Objectives: Reduce payroll expenses, maintain high standard of employment and centralize scheduling and dispatching of staff while meeting the union’s approval.
Partnership: A staffing service accepted the challenge and developed an innovative program. The staffing service agreed to accept current substitute employees onto their payroll. They also recruited new employees that met the district’s standards (reading, background checks, etc.), and they centralized notification and dispatching of substitute employees to the appropriate work location.

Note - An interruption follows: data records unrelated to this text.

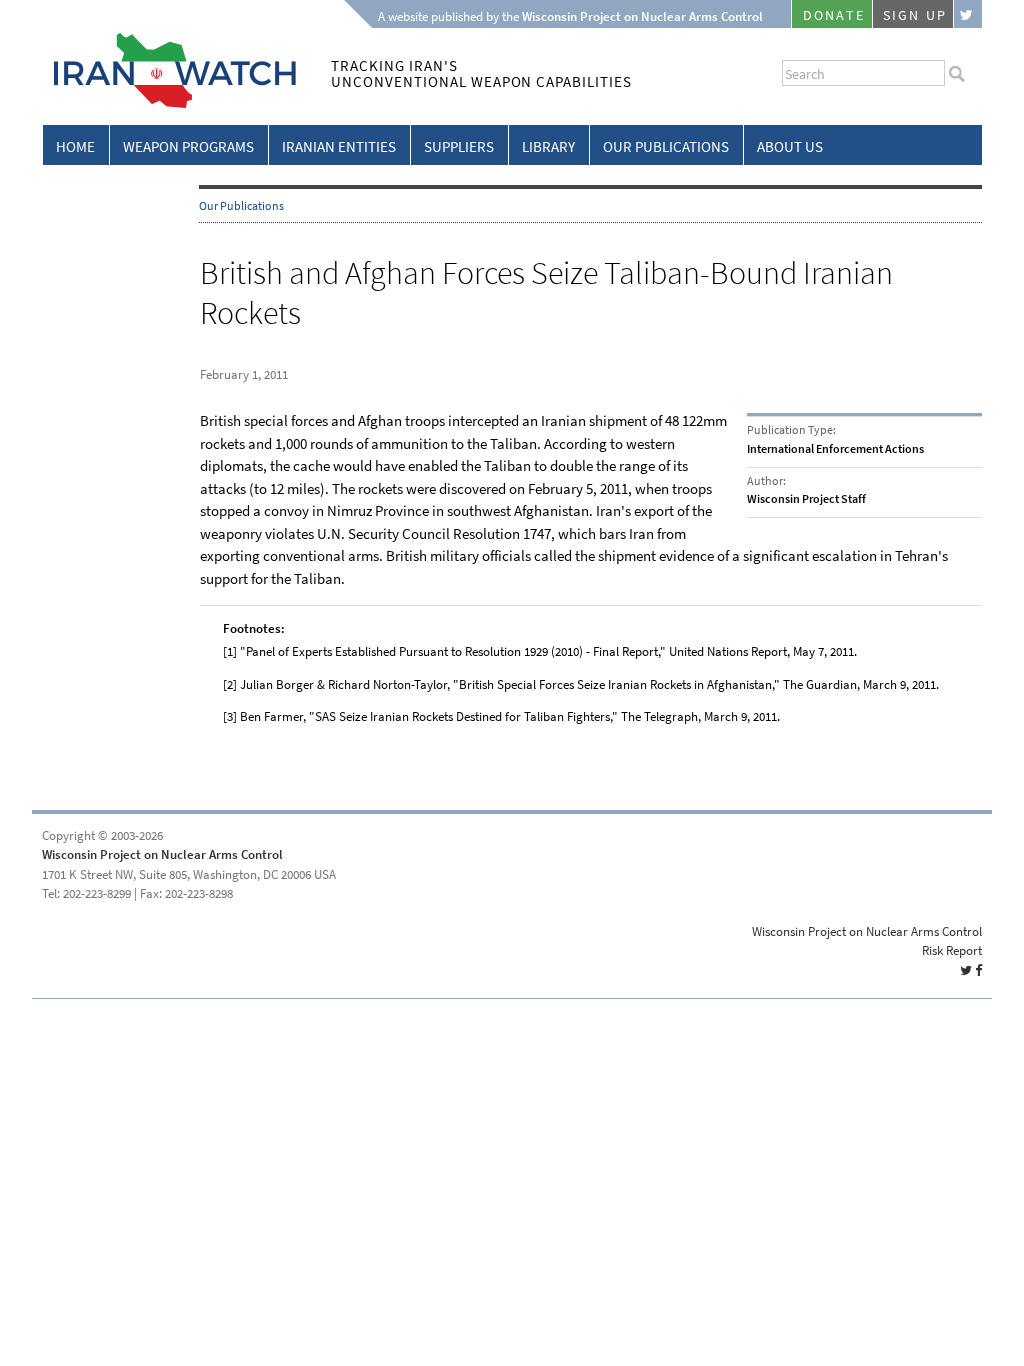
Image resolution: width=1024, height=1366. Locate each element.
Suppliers (459, 147)
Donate (834, 15)
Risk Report (952, 950)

Results: Working closely with the school district, the staffing service implemented a program that is proving to be a winning program for the district, its supervisors and the substitute employees. Due to the efficiencies gained from centralized staffing, the average hours worked per substitute increased over 200% from 15 hours to near 40 hours per week. This made the substitute employees happier and reduced turnover. Subsequently, the district spent less time on non-productive activity. The supervisors spent less time on paperwork and more time managing the staff. Also, the payroll and accounting departments had less paperwork due to less turnover and more work from fewer substitute employees. The district accomplished its overall goals of reduced payroll expense (less overtime due to more efficient scheduling) and greater productivity from its employees. The staffing service secured a long term contract for the partnering program allowing better planning and recruiting.
Case Study #2
Industry: Healthcare, fully accredited network of HMOs
Challenge: In an industry that is being driven by cost control, a regional HMO in Orange County, California was experiencing growing labor costs and difficulties in finding and keeping temporary employees.

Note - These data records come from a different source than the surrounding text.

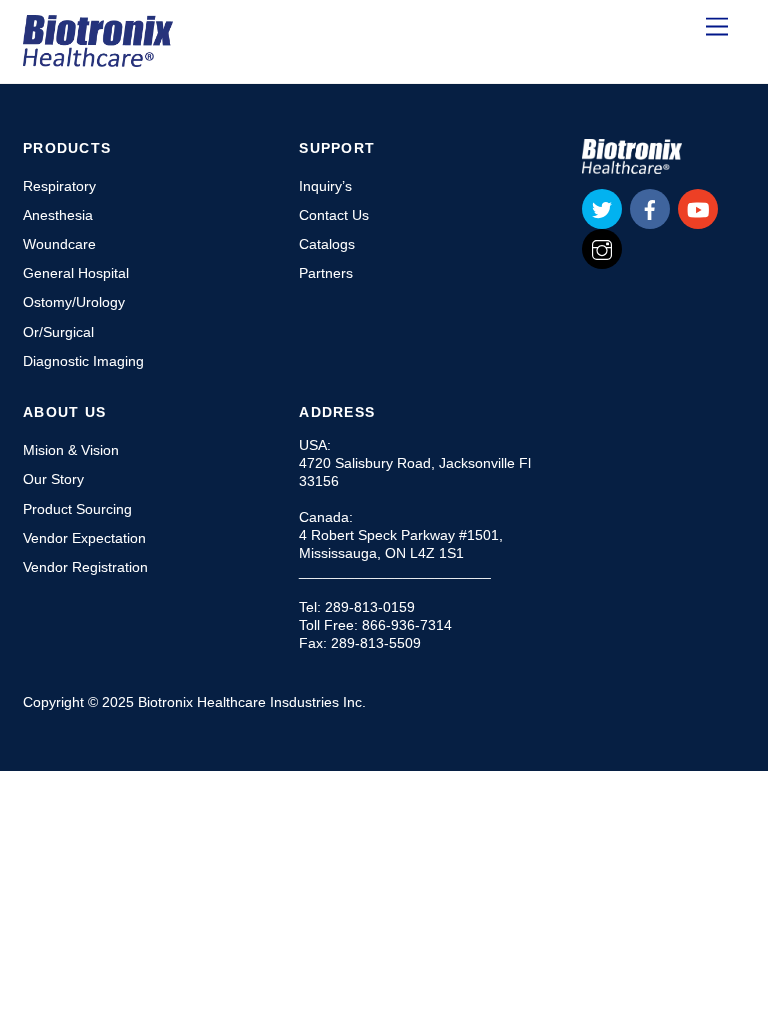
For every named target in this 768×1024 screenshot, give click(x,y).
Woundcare (59, 244)
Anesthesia (58, 215)
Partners (326, 273)
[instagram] (602, 248)
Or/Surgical (58, 332)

Objectives: Retention of a flexible workforce due to an internal headcount restriction and cost control.
Partnership: The HMO and a staffing service teamed to provide an innovative solution where after six months the contingent staff would transition to the staffing service employ. The employee would receive a comprehensive benefit package where costs would be shared between the staffing service and the HMO. Also, a cost reduction plan was implemented based on length of service of each employee. A partial list of the benefits are: holiday and vacation pay that mirrors that of the HMO’s regular employees, health insurance, a 401k plan, direct payroll deposit, annual merit review, credit union and child care discount.
Results: This program began with seven employees, and now has over 40 employees participating. This comprehensive program has resulted in higher self-esteem of the contingent workers, higher productivity, lower turnover, reduced training expenses and increased employee referrals. In addition, the HMO has lowered its labor expenses and enjoyed increased profits.
Case Study #3
Industry: Manufacturer of cast aluminum products
Challenge: The client needed a variety of skilled workers for positions such as assembly, shipping, production lead, CNC machinist and CNC programmer. They traditionally used the temp-to-hire process but over the past year had been unable to find applicants with sufficient skills and experience.
Objectives: Find highly skilled employees to help reduce turnover.
Partnership: The staffing firm suggested that the manufacturer consider direct hire. The firm acknowledged that there are advantages to temp-to-hire, particularly the ability to “try the person out” before committing to hire, and the ability to avoid paying a direct hire fee. However, the disadvantage they have been experiencing is that temp-to-hire gives them access only to the unemployed. That group of workers is less than 10% of the available workforce. Direct hire opens up the pool of potential candidates to all those currently working, which is a much more substantial number of people.
The staffing firm also pointed out that their direct hire guarantee allowed them to “try the person out” and the fees compared well to the cost of cumulative temp bill rates.
Results: The manufacturer is now able to hire people for jobs that have been open for a year. In one case, a machinist who was working for $14.00/hour at another company was looking to find a job with pay more equal to his experience level. He was attracted to their position, which paid $18.00. He would not have considered the position had it been temp-to-hire.